▸ Problem
This exercise needs the listing below duplicated exactly.

■ ■ ■ ■

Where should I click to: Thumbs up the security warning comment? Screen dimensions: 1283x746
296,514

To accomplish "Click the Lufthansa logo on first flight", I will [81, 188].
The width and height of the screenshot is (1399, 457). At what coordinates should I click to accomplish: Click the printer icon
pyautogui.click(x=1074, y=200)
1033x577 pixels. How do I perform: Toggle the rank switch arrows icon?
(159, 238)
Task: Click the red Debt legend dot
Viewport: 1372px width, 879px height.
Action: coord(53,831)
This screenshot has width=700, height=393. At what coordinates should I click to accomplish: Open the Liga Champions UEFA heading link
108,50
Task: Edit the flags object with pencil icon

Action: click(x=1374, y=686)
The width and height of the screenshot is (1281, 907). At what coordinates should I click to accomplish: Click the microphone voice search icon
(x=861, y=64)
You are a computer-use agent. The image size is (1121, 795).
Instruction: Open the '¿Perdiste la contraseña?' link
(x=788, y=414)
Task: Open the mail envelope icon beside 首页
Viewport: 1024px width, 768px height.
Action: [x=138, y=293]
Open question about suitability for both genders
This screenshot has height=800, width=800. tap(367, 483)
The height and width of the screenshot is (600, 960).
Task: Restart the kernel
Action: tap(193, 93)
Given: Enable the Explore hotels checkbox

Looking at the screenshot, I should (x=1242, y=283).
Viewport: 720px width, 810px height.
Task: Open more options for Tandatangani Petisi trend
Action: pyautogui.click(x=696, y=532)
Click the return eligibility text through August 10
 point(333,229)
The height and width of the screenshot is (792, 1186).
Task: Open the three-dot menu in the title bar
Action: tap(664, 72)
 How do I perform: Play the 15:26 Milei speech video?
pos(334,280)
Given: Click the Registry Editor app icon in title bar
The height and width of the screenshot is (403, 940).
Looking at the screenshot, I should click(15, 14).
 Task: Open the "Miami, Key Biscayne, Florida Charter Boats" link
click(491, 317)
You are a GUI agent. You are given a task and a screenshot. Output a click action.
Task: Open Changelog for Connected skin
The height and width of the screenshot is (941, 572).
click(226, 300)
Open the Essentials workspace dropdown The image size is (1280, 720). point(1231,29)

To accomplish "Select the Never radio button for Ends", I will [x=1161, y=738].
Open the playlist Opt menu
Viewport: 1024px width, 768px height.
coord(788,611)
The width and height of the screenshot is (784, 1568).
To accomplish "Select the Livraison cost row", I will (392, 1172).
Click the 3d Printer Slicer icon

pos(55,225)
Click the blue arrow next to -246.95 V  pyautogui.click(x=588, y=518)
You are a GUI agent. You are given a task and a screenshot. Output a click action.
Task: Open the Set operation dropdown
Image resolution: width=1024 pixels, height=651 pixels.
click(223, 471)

■ ■ ■ ■

▸ Exercise solution
Where should I click to: Thumbs up the security warning comment? Screen dimensions: 1283x746
296,514

To accomplish "Click the Lufthansa logo on first flight", I will [81, 188].
The width and height of the screenshot is (1399, 457). At what coordinates should I click to accomplish: Click the printer icon
pyautogui.click(x=1074, y=200)
1033x577 pixels. How do I perform: Toggle the rank switch arrows icon?
(159, 238)
Task: Click the red Debt legend dot
Viewport: 1372px width, 879px height.
Action: coord(53,831)
This screenshot has width=700, height=393. At what coordinates should I click to accomplish: Open the Liga Champions UEFA heading link
108,50
Task: Edit the flags object with pencil icon

Action: click(x=1374, y=686)
The width and height of the screenshot is (1281, 907). At what coordinates should I click to accomplish: Click the microphone voice search icon
(x=861, y=64)
You are a computer-use agent. The image size is (1121, 795).
Instruction: Open the '¿Perdiste la contraseña?' link
(x=788, y=414)
Task: Open the mail envelope icon beside 首页
Viewport: 1024px width, 768px height.
Action: [x=138, y=293]
Open question about suitability for both genders
This screenshot has height=800, width=800. tap(367, 483)
The height and width of the screenshot is (600, 960).
Task: Restart the kernel
Action: tap(193, 93)
Given: Enable the Explore hotels checkbox

Looking at the screenshot, I should (x=1242, y=283).
Viewport: 720px width, 810px height.
Task: Open more options for Tandatangani Petisi trend
Action: pyautogui.click(x=696, y=532)
Click the return eligibility text through August 10
 point(333,229)
The height and width of the screenshot is (792, 1186).
Task: Open the three-dot menu in the title bar
Action: tap(664, 72)
 How do I perform: Play the 15:26 Milei speech video?
pos(334,280)
Given: Click the Registry Editor app icon in title bar
The height and width of the screenshot is (403, 940).
Looking at the screenshot, I should click(15, 14).
 Task: Open the "Miami, Key Biscayne, Florida Charter Boats" link
click(491, 317)
You are a GUI agent. You are given a task and a screenshot. Output a click action.
Task: Open Changelog for Connected skin
The height and width of the screenshot is (941, 572).
click(226, 300)
Open the Essentials workspace dropdown The image size is (1280, 720). point(1231,29)

To accomplish "Select the Never radio button for Ends", I will [x=1161, y=738].
Open the playlist Opt menu
Viewport: 1024px width, 768px height.
coord(788,611)
The width and height of the screenshot is (784, 1568).
To accomplish "Select the Livraison cost row", I will (392, 1172).
Click the 3d Printer Slicer icon

pos(55,225)
Click the blue arrow next to -246.95 V  pyautogui.click(x=588, y=518)
You are a GUI agent. You are given a task and a screenshot. Output a click action.
Task: Open the Set operation dropdown
Image resolution: width=1024 pixels, height=651 pixels.
click(223, 471)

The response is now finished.